Identification of B12-Dependent Enzymes in Metagenomic Datasets

Three metagenomic datasets (i.e., IC21, SMO2 and S7; Table 2) were selected for B12-dependent enzyme screening, based on the results of the fragment recruitment analyses (Figure 3). Preprocessing of raw sequencing reads was performed as described above. MEGAHIT software (v1.1.5) (Li et al., 2015) with the k-mer sizes: 396 49,69,89,109,129,149, and default settings was used for metagenomic assembly. Protein-coding genes were predicted by MetaProdigal (Hyatt et al., 2012). hmmsearch (-E -evalue 1e-5 -prcov 50 -hmcov 50) (Eddy, 2011) was used for identification of B12-dependent enzymes in the assembled metagenomic datasets. The identified protein sequences and the used HMMs are deposited in figshare1.

FIGURE 3.

FIGURE 3

Halonotius sequences abundance. (A,B) Percentage of rRNA sequences related to Euryarchaeota and Halonotius recovered from 12 shotgun metagenomes. The metagenomic datasets are ordered by salinity gradient. (C–H) Recruitment plots of Halonotius strains F15BT, F9-27T and Halonotius aquaticus F13-13T against different hypersaline habitats. In each panel the Y axis represents the identity percentage and X axis represents the genome length. A restrictive cut-off 95% of nucleotide identity in at least 30 bp of the metagenomic read was used. The black dashed line shows the threshold for presence of same species (95% identity). SS13, Metagenome from Santa Pola solar saltern (Alicante, Spain), 13% salinity (SRX328504); SS19, Metagenome from Santa Pola solar saltern (Alicante, Spain), 19% salinity (SRX090228); IC21, Metagenome from Isla Cristina solar saltern (Huelva, Spain), 21% salinity (SRX352042); Tyrrell 0.1, Metagenome from Lake Tyrrell (Victoria, Australia), 29% salinity (SRR5637210); Tyrrell 0.8, Metagenome from Lake Tyrrell (Victoria, Australia), 29% salinity (SRR5637211); S7, Metagenome from Fara Fund hypersaline meromictic lake, 30% salinity (SRR8921445); SS33, Metagenome from Santa Pola solar saltern (Alicante, Spain), 33% salinity (SRX347883); SS37, Metagenome from Santa Pola solar saltern (Alicante, Spain), 37% salinity (SRX090229); Cahuill, Metagenome from Cahuil lagoon (Chile), 34% salinity (SRX680116); Gujarat, Metagenome from Little Rann of Kutch hypersaline soil (Gujarat, India), (ERP005612); SMO1, Metagenome from Marismas del Odiel Salt Marshes hypersaline soil (Huelva, Spain), 24 mS/cm salinity (SRR5753725); SMO2, Metagenome from Marismas del Odiel Salt Marshes hypersaline soil (Huelva, Spain), 54 mS/cm salinity (SRR5753724).

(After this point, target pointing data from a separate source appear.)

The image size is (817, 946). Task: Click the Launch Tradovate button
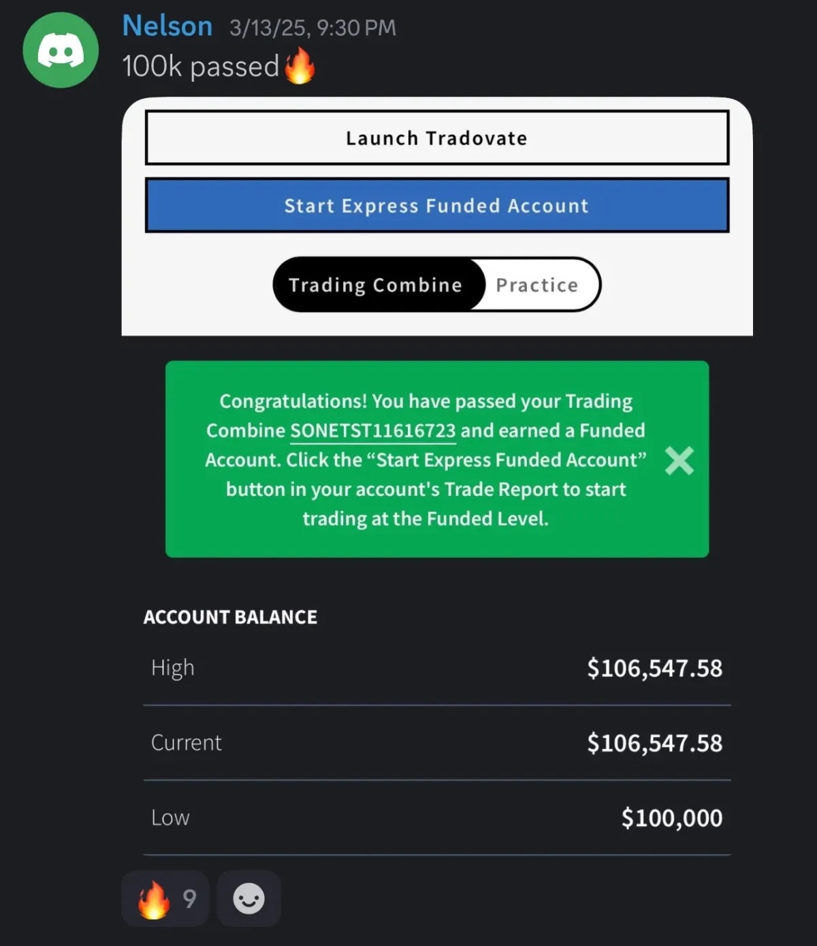[437, 138]
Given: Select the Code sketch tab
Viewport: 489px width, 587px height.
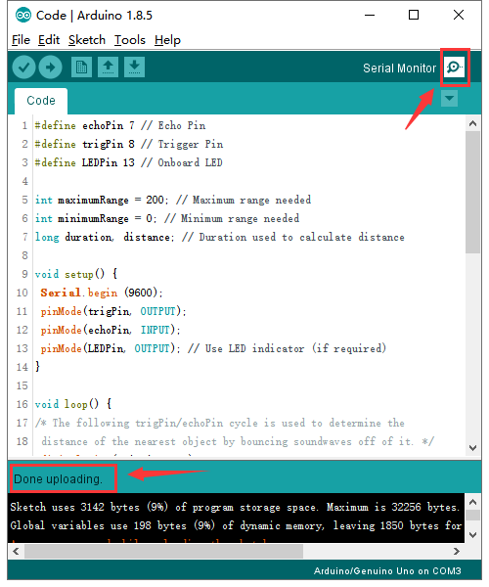Looking at the screenshot, I should [x=41, y=101].
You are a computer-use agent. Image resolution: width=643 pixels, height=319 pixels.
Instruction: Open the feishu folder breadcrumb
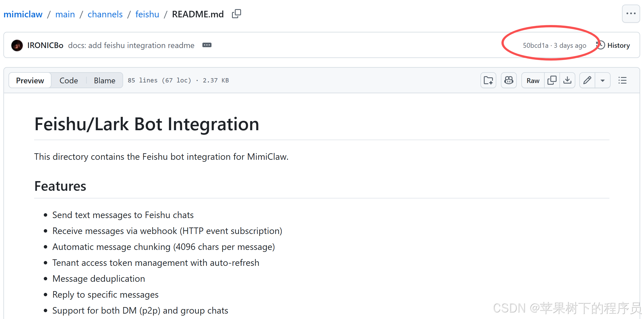[x=147, y=14]
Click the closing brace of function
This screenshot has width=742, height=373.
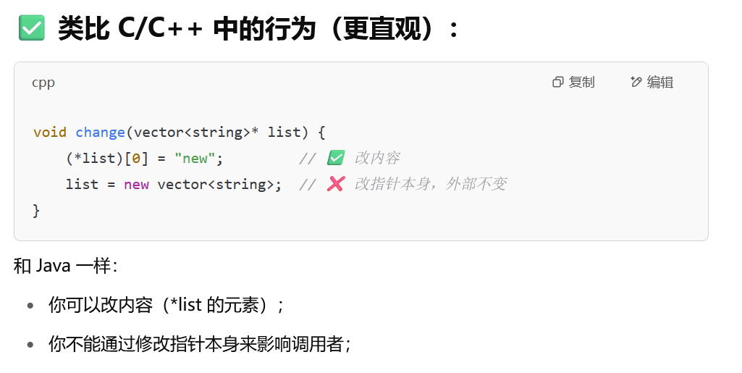click(36, 210)
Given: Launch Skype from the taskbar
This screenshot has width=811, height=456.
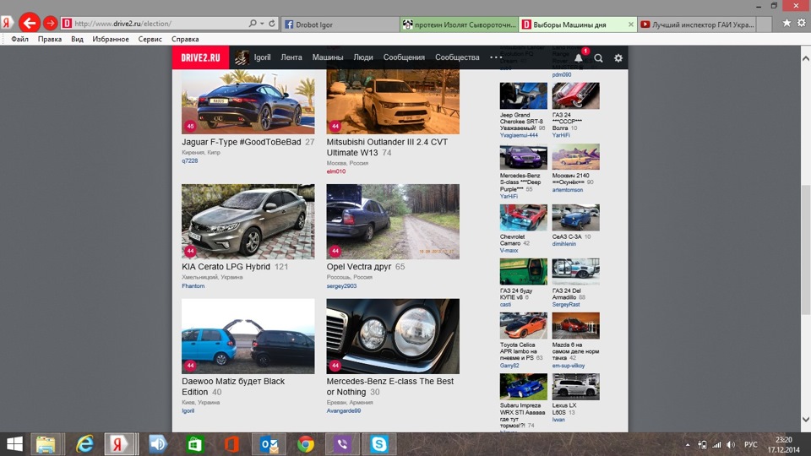Looking at the screenshot, I should (x=378, y=444).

ANI, AAI, DDH and Protein Isoelectric Points

Average nucleotide identity (ANI) and average amino acid identity (AAI) were calculated as previously described by Konstantinidis and Tiedje (2005a, b), respectively. Digital DDH values were determined using the Genome-to-Genome Distance Calculator (GGDC) website using formula 2 as described by Auch et al. (2010) and Meier-Kolthoff et al. (2013). The isoelectric points of proteins were calculated using the iep program implemented in the EMBOSS package (Rice et al., 2000).

Chemotaxonomic Analysis

Cultures of the strains F15BT, F9-27T, Halonotius aquaticus F13-13T and Halonotius pteroides CECT 7525T [obtained after 14 days of aerobic incubation in R2A with 25% (w/v) salts liquid medium under optimal conditions] were used for chemotaxonomic analyses. For lipid identification Halobacterium salinarum DSM 3754T and Halorubrum saccharovorum DSM 1137T were used as reference. The lipids of these two species have been previously experimentally identified (Kushwaha et al., 1982; Torreblanca et al., 1986). The strains used for comparisons were cultured according to the original descriptions for each species and standardized to the same incubation conditions. Lipid extraction was carried out following the method described by Corcelli and Lobasso (2006). Total lipid extracts were analyzed by high-performance TLC using HPTLC silica gel 60 plates crystal back (10 × 20 cm; Merck art. 5626); the plates were eluted in the solvent system chloroform/methanol/90% acetic acid (65: 4: 35, by vol.). For detection of all lipids, phospholipids and polar lipids, the plate was sprayed with sulfuric acid 5% in water, molybdenum blue spray reagent and phosphomolybdic acid, respectively and compared with the ones from Halobacterium salinarum DSM 3754T and Halorubrum saccharovorum DSM 1137T.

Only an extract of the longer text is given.